Nearly caught Blackwood on the shoulder.”

“He only said his horse was in the way of it,” Emily said.

“He was grooming it.” Mr. Cox set his fingertips to the dough. “Odd for a gentleman of his distinction to care for his own cattle, I say. But the nobility will have its eccentrics,” he added with a confiding smile.

Emily pointed at the round of dough. “You must put the heels of your hands into it, Mr. Cox. Like that.”

Kitty’s heart pattered. She wiped her palms on a cloth.

“Will you excuse me?” she muttered. Mrs. Milch was sufficient chaperone for Emily, a chaperone like the one Kitty ought to have had in the stairwell the night before. Emily dug into the dough anew and Mr. Cox studied her actions. Mrs. Milch did not look away from the pot of sealant. Kitty fled.

She must escape the inn, if only for a few moments. She needed cold air in her lungs to clear her clouded head. It was vastly unwise to fixate on the Earl of Blackwood, his breathtaking jaw, his skillful caress.

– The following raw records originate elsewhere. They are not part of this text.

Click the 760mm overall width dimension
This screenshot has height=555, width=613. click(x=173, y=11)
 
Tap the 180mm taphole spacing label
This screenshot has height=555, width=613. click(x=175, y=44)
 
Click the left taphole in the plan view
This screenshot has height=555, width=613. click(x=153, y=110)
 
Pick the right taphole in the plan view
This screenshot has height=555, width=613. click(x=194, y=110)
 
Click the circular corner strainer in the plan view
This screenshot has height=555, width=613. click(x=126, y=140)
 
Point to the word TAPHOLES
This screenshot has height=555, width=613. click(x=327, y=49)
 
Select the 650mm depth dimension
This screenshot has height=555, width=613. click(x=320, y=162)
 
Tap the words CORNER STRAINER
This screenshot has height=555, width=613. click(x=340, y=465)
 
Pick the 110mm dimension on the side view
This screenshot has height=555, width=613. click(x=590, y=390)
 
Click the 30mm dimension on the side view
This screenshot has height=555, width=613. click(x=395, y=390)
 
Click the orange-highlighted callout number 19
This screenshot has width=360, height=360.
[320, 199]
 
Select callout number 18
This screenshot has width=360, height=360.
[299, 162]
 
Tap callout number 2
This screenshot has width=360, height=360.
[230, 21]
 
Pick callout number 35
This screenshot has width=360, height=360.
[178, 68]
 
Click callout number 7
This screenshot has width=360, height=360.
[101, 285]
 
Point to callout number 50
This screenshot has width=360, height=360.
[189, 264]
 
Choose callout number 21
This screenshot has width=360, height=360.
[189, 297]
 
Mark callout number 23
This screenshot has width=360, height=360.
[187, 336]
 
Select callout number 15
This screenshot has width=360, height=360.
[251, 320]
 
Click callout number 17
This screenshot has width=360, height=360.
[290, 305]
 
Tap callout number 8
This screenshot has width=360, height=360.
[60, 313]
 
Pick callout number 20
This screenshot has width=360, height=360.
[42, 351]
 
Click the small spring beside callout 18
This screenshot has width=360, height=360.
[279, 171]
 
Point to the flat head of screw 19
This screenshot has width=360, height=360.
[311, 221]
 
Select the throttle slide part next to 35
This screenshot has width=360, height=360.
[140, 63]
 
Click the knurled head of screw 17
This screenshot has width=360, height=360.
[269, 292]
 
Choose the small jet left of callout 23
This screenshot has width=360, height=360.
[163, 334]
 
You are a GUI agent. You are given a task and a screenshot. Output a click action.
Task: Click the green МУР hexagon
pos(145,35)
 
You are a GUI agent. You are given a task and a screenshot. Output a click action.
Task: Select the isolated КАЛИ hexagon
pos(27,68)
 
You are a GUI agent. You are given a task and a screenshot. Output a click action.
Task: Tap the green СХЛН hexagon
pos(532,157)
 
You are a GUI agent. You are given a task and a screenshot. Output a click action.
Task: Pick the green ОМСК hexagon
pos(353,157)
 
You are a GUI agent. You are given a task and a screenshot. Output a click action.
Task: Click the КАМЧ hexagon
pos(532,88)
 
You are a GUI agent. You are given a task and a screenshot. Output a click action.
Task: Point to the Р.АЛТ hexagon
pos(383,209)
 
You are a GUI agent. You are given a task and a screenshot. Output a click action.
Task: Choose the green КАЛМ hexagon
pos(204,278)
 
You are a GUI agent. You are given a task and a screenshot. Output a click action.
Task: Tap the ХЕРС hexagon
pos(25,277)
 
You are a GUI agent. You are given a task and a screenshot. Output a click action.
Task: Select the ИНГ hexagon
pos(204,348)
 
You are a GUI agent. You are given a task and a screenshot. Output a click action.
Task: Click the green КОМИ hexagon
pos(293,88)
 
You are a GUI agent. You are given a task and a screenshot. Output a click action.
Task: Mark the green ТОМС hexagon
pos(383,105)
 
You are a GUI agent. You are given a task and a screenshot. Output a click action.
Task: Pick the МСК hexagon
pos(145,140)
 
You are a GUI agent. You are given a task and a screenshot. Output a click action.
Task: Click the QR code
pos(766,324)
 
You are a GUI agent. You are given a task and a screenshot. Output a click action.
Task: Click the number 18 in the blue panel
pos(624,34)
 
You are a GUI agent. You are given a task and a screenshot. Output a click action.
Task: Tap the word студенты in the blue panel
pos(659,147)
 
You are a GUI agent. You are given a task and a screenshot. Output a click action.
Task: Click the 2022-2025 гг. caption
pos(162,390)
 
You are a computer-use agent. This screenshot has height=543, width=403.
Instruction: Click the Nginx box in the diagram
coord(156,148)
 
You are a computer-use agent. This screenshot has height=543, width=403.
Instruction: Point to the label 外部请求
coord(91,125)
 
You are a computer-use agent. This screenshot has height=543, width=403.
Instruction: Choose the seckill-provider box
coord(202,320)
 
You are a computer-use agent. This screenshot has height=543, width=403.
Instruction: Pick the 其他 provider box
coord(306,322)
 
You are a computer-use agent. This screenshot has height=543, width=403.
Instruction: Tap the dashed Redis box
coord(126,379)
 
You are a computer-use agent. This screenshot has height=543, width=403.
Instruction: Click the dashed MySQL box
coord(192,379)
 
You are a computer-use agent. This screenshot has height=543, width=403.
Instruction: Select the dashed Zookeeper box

In the parlor Ned stood with one of the dogs. The boy’s head came up and something gold glimmered in his palm.

He grinned. “Sky’s fair clear today, milady.”

She could barely think to put together words. “It seems so.” She went toward him. Distraction of this sort was exactly what she required.

The dog snuffled his hand.

“Are you feeding treats to the animals, Ned?” She tried to smile, but her lips felt wobbly like the rest of her.

“No, ma’am. It’s only a trinket I found a fortnight since on the road down a’ways at Shrewsbury.”